Multi-Agent & Production

A single agent can do a lot. Multi-agent systems divide work across several specialized agents — and shipping any agent, single or multi, surfaces a hard set of production problems. This page covers both.

Multi-agent systems

The idea: instead of one agent juggling everything, use multiple agents, each with a focused role, a tailored prompt, and its own tools.

Orchestration patterns

Supervisor / orchestrator — a coordinator agent routes subtasks to worker agents and assembles their results. Flexible; the supervisor is the single point of control.
Pipeline — agents run in a fixed sequence, each handing off to the next (research → write → edit). Predictable and easy to debug.
Network — agents hand off to each other dynamically. Most flexible, least predictable — hardest to control.

When multi-agent actually helps

It helps when subtasks are genuinely distinct (each agent gets a simpler, more focused context) or need different tools or permissions, and when parts can run in parallel.

Production realities

Agents fail in ways single LLM calls don’t. Each must be engineered for.

Runaway loops and cost

An agent can loop — repeating a failing action, oscillating between two states, or just taking too long. Each iteration costs money.

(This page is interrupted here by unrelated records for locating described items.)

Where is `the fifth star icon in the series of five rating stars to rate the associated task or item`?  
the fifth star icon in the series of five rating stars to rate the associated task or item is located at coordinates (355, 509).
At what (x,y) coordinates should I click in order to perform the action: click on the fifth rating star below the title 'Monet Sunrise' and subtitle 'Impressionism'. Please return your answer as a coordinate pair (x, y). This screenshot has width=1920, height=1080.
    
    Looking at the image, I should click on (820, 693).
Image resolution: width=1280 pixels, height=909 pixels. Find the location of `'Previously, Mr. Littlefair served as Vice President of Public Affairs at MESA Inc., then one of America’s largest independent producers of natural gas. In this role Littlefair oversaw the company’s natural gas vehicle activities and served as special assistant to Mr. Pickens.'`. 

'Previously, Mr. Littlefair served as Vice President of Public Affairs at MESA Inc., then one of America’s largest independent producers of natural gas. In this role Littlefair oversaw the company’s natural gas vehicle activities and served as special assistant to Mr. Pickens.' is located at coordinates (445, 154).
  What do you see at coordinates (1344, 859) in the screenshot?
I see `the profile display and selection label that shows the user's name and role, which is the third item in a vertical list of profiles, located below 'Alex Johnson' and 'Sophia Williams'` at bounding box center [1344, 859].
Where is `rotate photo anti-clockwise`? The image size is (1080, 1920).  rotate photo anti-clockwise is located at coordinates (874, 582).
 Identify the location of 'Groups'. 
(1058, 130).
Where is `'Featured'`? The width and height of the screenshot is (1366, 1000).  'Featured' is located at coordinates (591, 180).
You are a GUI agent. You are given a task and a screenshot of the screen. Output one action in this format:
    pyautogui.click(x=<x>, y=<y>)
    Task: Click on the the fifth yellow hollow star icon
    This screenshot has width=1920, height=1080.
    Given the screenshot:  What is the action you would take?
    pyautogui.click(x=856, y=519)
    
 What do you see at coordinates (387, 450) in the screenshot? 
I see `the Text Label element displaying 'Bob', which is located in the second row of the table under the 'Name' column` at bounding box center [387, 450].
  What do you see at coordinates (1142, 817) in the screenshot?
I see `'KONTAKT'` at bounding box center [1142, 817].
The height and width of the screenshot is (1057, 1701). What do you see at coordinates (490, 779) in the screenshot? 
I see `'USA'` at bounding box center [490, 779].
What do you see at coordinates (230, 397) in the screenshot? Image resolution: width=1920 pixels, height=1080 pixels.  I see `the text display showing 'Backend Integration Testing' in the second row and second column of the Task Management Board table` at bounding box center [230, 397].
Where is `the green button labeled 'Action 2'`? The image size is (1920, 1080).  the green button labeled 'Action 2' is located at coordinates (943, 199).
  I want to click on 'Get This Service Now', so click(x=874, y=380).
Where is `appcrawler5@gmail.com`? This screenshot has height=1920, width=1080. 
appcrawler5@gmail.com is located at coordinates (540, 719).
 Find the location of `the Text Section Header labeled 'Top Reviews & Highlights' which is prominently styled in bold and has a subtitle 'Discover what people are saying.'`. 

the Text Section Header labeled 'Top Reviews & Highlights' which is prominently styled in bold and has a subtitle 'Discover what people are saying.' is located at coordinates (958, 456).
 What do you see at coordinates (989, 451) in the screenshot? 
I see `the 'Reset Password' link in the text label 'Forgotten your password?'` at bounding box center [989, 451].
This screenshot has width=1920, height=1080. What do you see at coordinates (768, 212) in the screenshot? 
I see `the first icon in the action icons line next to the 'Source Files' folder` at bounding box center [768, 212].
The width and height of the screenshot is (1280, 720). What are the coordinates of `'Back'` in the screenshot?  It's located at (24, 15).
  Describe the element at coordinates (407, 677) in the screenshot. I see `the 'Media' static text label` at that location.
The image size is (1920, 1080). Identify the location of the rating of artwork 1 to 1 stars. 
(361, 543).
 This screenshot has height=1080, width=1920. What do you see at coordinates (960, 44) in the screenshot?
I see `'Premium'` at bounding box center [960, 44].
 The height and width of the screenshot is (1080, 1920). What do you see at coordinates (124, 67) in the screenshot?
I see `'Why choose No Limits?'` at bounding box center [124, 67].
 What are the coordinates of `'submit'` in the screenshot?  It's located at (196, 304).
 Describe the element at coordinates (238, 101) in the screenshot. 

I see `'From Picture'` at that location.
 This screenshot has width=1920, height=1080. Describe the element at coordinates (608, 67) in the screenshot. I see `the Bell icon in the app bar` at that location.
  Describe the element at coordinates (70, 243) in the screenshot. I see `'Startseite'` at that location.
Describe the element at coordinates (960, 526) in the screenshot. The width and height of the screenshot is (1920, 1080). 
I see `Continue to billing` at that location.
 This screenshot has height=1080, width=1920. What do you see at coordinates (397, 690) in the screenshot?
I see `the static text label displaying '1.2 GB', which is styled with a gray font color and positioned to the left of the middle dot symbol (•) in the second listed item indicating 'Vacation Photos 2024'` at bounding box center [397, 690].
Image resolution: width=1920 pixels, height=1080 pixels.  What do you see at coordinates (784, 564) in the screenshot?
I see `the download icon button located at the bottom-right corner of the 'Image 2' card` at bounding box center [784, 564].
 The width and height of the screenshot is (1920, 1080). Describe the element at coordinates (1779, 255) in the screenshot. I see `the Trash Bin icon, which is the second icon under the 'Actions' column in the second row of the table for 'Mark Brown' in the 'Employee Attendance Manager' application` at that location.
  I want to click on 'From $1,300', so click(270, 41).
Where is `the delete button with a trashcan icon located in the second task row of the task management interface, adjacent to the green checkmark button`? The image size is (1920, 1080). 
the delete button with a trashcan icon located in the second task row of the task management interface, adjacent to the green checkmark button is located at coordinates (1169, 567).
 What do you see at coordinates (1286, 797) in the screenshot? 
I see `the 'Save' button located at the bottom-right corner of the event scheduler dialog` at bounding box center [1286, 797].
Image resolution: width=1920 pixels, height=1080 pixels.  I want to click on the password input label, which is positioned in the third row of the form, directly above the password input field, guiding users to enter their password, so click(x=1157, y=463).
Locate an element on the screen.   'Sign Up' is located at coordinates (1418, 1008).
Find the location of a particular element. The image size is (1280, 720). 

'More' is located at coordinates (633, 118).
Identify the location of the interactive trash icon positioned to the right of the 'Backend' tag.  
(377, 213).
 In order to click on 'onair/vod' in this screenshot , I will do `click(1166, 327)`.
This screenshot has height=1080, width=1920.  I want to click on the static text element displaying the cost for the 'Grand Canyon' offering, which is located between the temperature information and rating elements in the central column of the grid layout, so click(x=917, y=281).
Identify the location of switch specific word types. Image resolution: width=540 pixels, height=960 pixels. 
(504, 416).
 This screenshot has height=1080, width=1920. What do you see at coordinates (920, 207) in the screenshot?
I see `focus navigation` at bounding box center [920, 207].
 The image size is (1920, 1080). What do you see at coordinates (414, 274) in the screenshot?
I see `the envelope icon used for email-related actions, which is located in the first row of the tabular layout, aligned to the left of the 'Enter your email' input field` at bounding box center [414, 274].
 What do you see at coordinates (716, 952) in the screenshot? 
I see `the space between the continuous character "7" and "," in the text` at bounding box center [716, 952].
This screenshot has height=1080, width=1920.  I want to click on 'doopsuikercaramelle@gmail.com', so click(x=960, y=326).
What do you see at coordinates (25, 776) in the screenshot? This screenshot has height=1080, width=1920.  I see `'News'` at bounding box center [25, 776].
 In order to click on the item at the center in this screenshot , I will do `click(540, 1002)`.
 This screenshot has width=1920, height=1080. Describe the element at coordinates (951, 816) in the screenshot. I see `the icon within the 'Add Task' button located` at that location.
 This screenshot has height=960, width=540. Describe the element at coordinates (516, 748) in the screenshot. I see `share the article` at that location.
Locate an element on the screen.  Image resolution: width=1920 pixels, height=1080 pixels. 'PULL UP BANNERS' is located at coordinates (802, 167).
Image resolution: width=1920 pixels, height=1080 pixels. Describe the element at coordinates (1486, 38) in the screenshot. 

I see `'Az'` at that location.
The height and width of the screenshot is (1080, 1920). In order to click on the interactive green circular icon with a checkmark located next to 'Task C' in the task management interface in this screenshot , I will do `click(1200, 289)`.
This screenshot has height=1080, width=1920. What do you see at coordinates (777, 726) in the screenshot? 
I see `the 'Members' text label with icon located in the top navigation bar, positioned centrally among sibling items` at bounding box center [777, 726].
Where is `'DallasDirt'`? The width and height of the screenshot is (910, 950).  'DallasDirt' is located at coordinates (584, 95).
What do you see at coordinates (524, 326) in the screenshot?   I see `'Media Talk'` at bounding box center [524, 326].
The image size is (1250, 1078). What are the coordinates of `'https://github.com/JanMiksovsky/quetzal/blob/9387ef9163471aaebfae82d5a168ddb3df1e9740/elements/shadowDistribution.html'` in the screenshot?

Mandatory guardrails:

Hard step limit — a max iteration count, always.
Budget cap — a per-task token/dollar ceiling that aborts the run.
Loop detection — spot repeated identical actions and break out.
Wall-clock timeout — bound total runtime.

limits = AgentLimits(max_steps=15, max_cost_usd=0.50, max_seconds=120)
# Hitting any limit ends the run with a graceful partial result — never silently.

Error compounding

A small error in step 2 becomes wrong input to step 3, and the agent confidently builds on it. Mitigate by validating intermediate results, having the agent verify before depending on a result, and using reflection checkpoints on critical steps.

Reliability and observability

Treat agency as risk surface. Keep humans in the loop for high-stakes actions. Make every run fully traceable — log every thought, tool call, argument, observation, and cost. When an agent misbehaves, the trace is the only way to find which step went wrong. This is non-negotiable for agents.

Security

The tool security rules apply with extra force: agents chain many actions, and prompt injection is the signature threat — a malicious instruction hidden in a retrieved document or tool result can hijack the loop. Least-privilege tools, sandboxing, argument validation, and human approval gates are the defenses.

Evaluating agents

Agents are harder to evaluate than single calls — success is a trajectory, not one output. Measure both:

Outcome — did it achieve the goal? (task success rate)
Process — how? Step count, tool-choice accuracy, cost per task, latency, wrong turns. Two agents can both succeed while one costs 5× as much.

Build a suite of representative tasks with known good outcomes and run it on every change — same evaluation discipline as the rest of the guide, applied to trajectories.

Key takeaways

Multi-agent systems split work across focused agents via supervisor, pipeline, or network patterns — but they multiply cost, latency, and failure points, so prefer one good agent until its context genuinely overloads. In production, agents demand hard limits (steps, budget, time), loop detection, validation of intermediate results, full tracing, least-privilege tools, and human approval for high-stakes actions. Evaluate both the outcome and the process.